Tighten output selection in MIGraphXExecutionProvider::GetSubGraph(...) so a node’s output is included only if it has an external consumer (outside the subgraph) or is a top-level graph output.

Motivation and Context

Previously, MIGraphX could promote internal-only values (e.g., BatchNormalization auxiliary outputs) to fused graph outputs, causing downstream compile errors. This fix conforms MIGraphX subgraph output selection to the boundary-only rule used elsewhere, preventing accidental promotion of unused outputs.

Related: #26176

@snnn snnn requested a review from devang-ml September 29, 2025 20:50
@TedThemistokleous
Copy link
Contributor

Seeing ORT value errors when I run this. let me take a look

@Jonahcb
Copy link
Contributor Author

Jonahcb commented Sep 30, 2025

Seeing ORT value errors when I run this. let me take a look

Can you post the errors here, please?

@TedThemistokleous
Copy link
Contributor

TedThemistokleous commented Sep 30, 2025

2025-09-30 21:24:40.837470830 [E:onnxruntime:, sequential_executor.cc:572 ExecuteKernel] Non-zero status code returned while running MGXKernel_graph_main_graph_12426062359934032490_0 node. Name:'MIGraphXExecutionProvider_MGXKernel_graph_main_graph_12426062359934032490_0_0' Status Message: the ort_value must contain a constructed tensor or sparse tensor

We're not even hitting MIGraphX compile step here. which indicates there's something occurring after this change was added. Let me take a look at this change.

@apwojcik
Copy link
Contributor

apwojcik commented Oct 1, 2025

I confirm that the PR breaks execution of almost all the models with MIGraphX EP. I am seeing errors similar to the one below.
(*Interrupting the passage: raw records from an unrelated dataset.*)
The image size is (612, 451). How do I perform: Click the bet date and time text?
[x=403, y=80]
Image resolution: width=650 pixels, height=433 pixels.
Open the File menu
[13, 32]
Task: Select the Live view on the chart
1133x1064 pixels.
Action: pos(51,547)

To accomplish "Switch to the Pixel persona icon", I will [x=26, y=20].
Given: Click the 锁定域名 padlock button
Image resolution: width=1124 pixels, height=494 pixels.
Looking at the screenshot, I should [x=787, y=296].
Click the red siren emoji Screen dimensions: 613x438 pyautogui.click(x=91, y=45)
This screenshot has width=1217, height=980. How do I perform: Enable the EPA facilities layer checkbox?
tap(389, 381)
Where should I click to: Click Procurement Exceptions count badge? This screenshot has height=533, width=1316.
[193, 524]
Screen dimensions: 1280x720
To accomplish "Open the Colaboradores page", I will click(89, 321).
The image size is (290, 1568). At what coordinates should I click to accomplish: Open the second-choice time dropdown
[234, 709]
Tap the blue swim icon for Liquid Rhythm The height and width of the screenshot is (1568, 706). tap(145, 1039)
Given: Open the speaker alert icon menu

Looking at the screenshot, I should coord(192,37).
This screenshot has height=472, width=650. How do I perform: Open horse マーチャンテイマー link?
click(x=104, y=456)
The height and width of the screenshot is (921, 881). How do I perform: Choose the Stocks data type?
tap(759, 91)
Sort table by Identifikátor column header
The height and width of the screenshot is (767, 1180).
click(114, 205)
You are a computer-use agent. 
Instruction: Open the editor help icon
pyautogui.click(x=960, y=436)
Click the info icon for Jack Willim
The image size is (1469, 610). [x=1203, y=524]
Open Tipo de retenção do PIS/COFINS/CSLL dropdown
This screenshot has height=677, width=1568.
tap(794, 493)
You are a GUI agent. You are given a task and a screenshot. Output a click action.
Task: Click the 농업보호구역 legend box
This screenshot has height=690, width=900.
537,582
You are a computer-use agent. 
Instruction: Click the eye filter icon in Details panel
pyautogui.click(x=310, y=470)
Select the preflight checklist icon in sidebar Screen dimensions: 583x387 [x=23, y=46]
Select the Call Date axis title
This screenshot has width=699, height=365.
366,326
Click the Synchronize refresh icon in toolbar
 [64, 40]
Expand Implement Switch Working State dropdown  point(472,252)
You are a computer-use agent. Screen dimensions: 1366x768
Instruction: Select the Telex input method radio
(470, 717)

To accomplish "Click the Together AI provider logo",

migraphx_program_run_async: Error: /**********/AMDMIGraphX/src/program.cpp:491: operator(): Parameter not found: model/average_pooling2d/AvgPool__95:0
2025-10-01 23:42:05.359307958 [E:onnxruntime:, sequential_executor.cc:572 ExecuteKernel] Non-zero status code returned while running MGXKernel_graph_tf2onnx_17804881885832813595_0 node. Name:'MIGraphXExecutionProvider_MGXKernel_graph_tf2onnx_17804881885832813595_0_0' Status Message: Failed to call function
	Error: Non-zero status code returned while running MGXKernel_graph_tf2onnx_17804881885832813595_0 node. Name:'MIGraphXExecutionProvider_MGXKernel_graph_tf2onnx_17804881885832813595_0_0' Status Message: Failed to call function

@Jonahcb
Copy link
Contributor Author

Jonahcb commented Oct 2, 2025

@TedThemistokleous @apwojcik thanks for letting me know. This is my theory as to what is causing these issues: the stricter logic for adding outputs to fused_outputs blocked some internally (internal to this EP's subgraph) produced node outputs from being placed into fused_outputs. Before this fix, these internally produced outputs would have been removed from fused_outputs while processing an internal node that consumed the output as an input. Thus, that consumed output would have cancelled out some input from fused_inputs as all node inputs are automatically added to fused_inputs and only removed if they are fed by some internally produced output. Due to some internally produced outputs no longer making it into fused_outputs, some inputs in fused_inputs are not removed (when they should be removed) and at the end of the loop over the nodes, these internal inputs are promoted to subgraph inputs. ORT has nothing to give for these incorrect subgraph inputs so we get these errors.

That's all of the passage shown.